▼

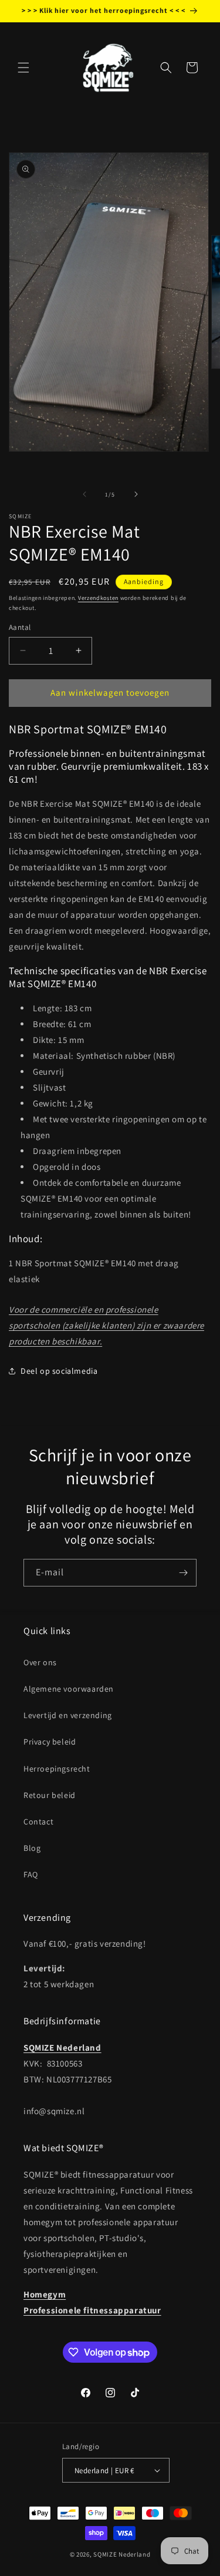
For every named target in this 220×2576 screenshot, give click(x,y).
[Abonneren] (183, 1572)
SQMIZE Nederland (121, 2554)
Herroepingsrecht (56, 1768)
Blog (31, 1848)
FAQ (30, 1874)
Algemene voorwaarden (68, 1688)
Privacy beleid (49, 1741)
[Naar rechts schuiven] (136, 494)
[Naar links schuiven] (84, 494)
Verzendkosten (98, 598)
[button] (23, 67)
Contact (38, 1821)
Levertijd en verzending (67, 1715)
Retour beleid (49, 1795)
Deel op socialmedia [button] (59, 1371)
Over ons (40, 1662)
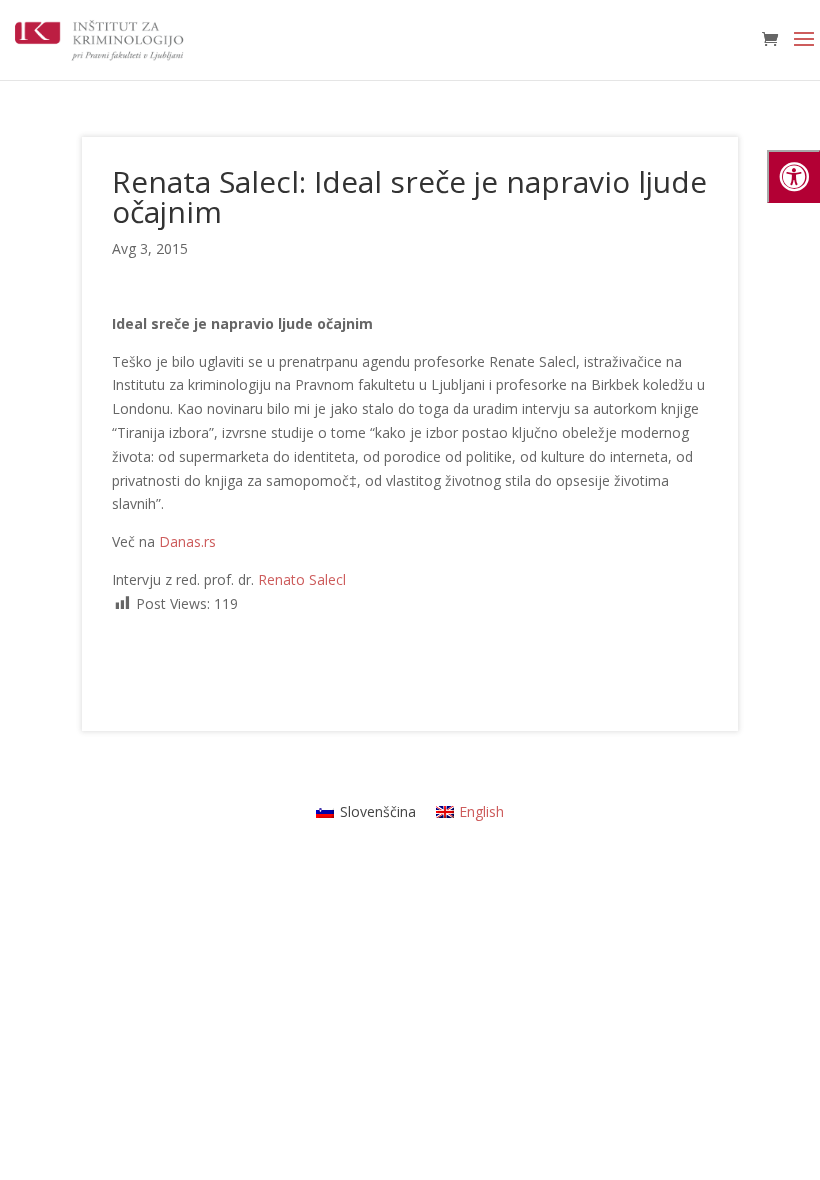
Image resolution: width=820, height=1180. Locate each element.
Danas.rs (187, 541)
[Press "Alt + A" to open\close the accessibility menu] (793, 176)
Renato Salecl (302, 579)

▲
▼

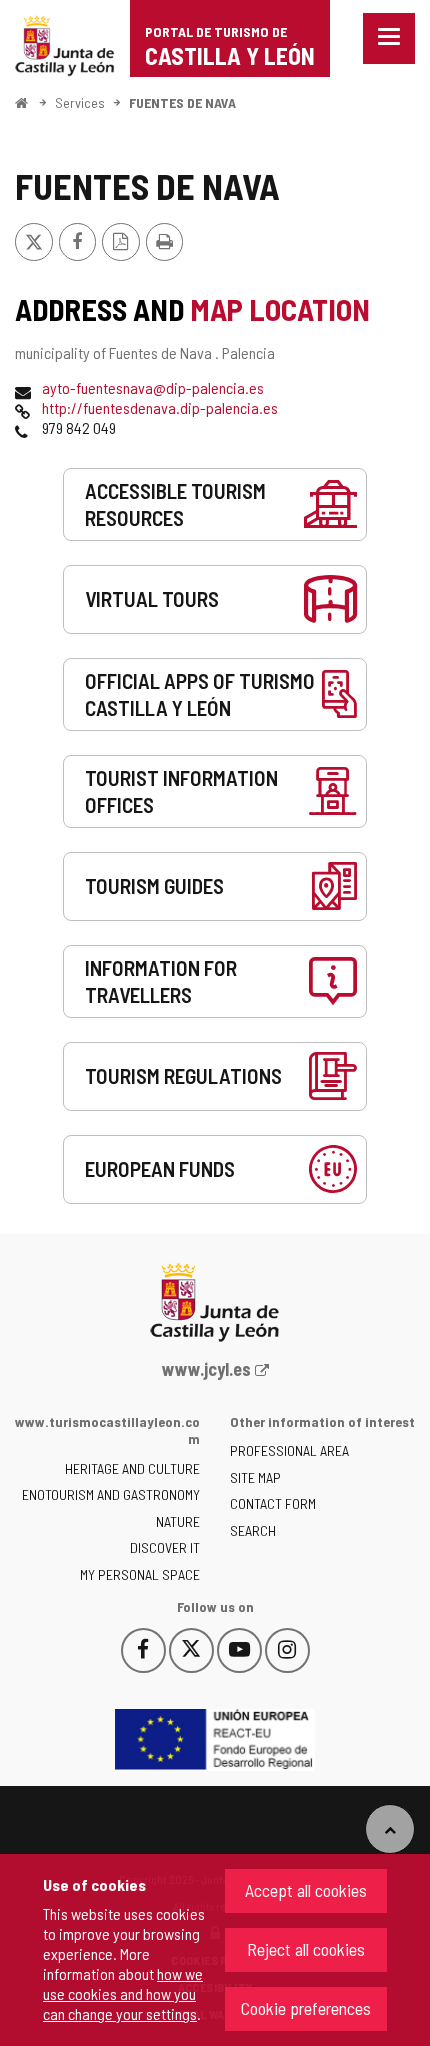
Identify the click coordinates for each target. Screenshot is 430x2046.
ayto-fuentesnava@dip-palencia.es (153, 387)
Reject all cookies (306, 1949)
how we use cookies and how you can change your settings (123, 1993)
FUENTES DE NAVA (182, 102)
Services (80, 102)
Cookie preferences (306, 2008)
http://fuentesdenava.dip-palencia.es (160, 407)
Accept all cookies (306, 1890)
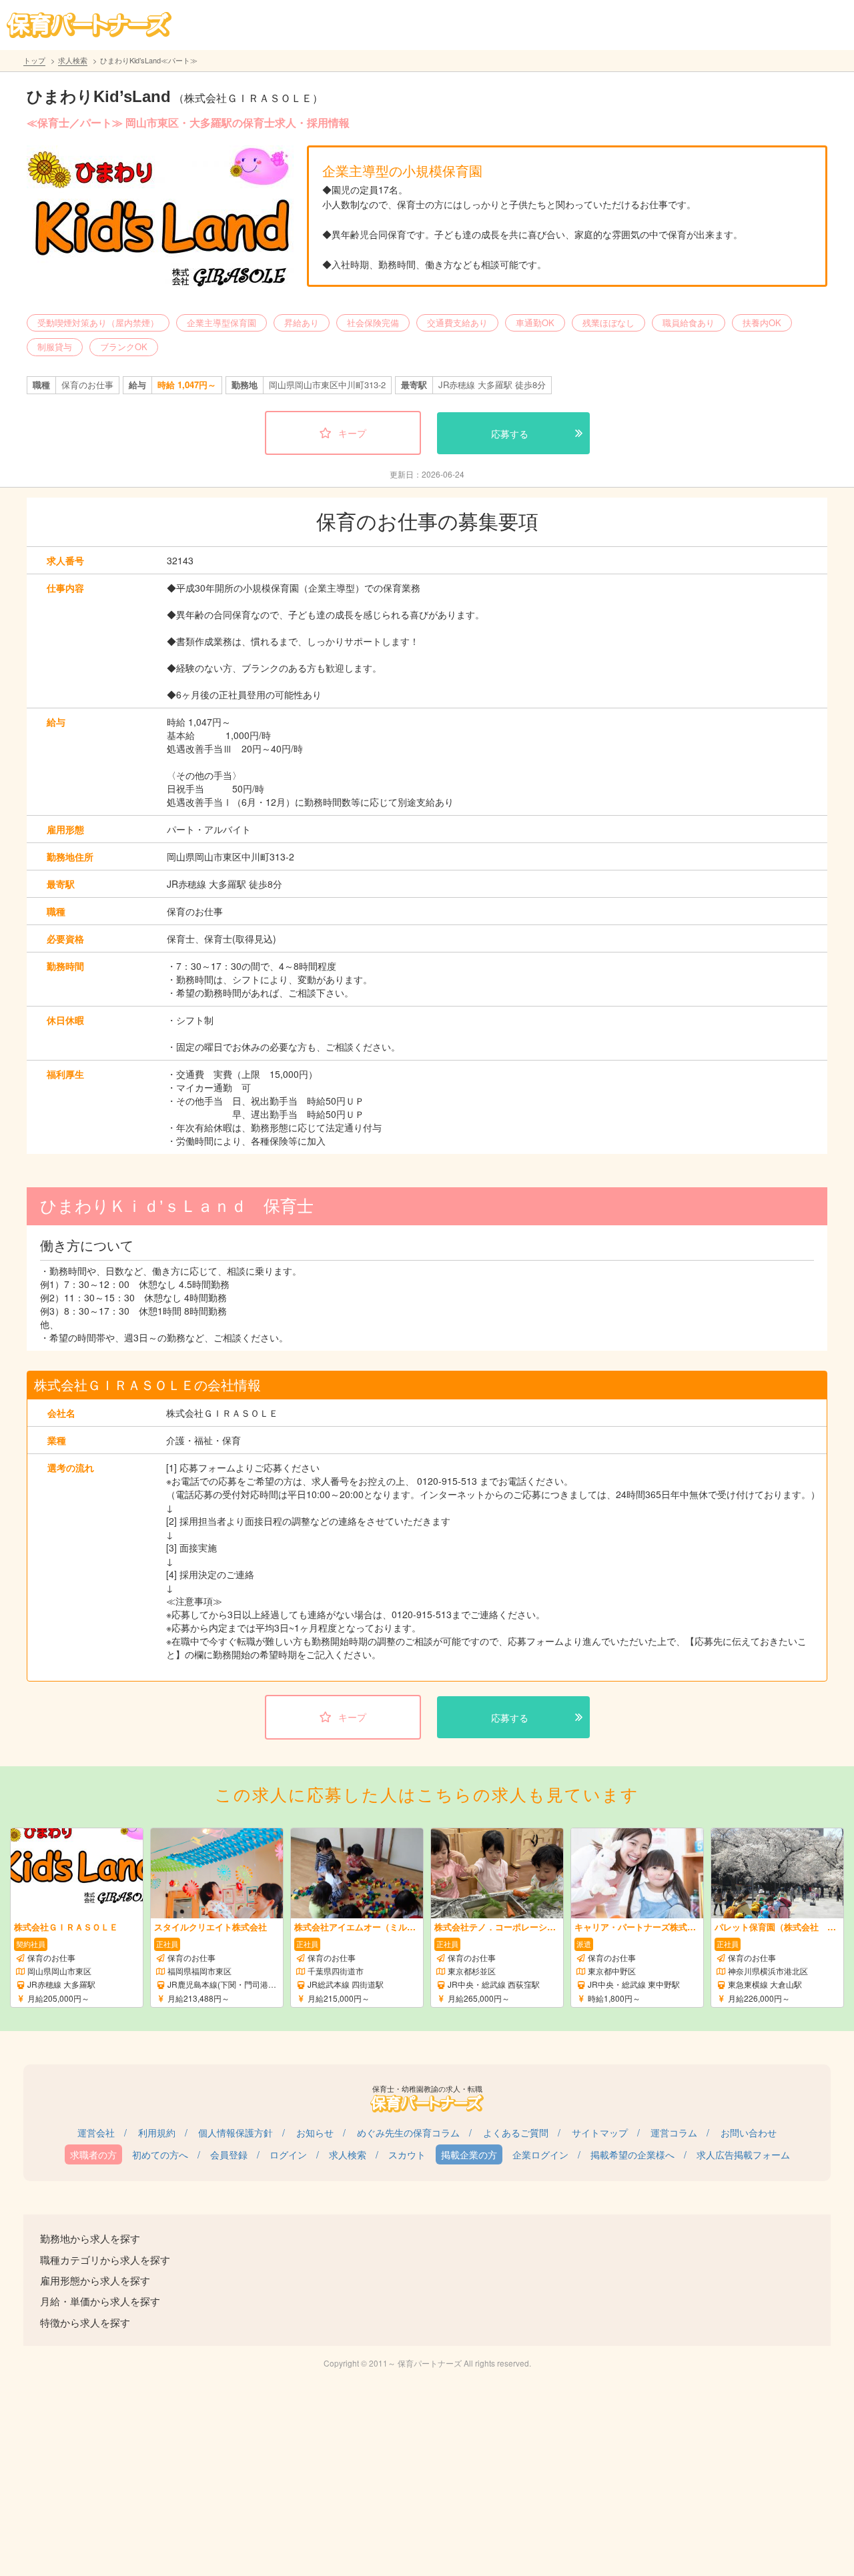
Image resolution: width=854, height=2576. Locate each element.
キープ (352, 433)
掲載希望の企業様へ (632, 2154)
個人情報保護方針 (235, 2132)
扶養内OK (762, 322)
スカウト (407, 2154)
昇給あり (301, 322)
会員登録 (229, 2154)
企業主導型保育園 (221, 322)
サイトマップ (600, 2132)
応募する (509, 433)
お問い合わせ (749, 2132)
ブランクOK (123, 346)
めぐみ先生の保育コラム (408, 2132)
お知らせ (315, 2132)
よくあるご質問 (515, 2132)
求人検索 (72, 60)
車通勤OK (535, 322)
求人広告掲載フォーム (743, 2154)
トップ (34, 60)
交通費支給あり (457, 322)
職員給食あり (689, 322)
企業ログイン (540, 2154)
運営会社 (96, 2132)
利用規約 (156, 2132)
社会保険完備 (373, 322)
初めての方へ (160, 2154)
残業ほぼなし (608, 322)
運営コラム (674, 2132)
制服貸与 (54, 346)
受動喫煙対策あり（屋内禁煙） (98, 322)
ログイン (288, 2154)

▲

** Directions **
The range runs from the line above containing "応募する (509, 433)" to the line containing "ログイン (288, 2154)", inclusive. Restate those lines word for word and no others.

** Output for this task **
応募する (509, 433)
お問い合わせ (749, 2132)
ブランクOK (123, 346)
めぐみ先生の保育コラム (408, 2132)
お知らせ (315, 2132)
よくあるご質問 (515, 2132)
求人検索 (72, 60)
車通勤OK (535, 322)
求人広告掲載フォーム (743, 2154)
トップ (34, 60)
交通費支給あり (457, 322)
職員給食あり (689, 322)
企業ログイン (540, 2154)
運営会社 (96, 2132)
利用規約 (156, 2132)
社会保険完備 (373, 322)
初めての方へ (160, 2154)
残業ほぼなし (608, 322)
運営コラム (674, 2132)
制服貸与 (54, 346)
受動喫煙対策あり（屋内禁煙） (98, 322)
ログイン (288, 2154)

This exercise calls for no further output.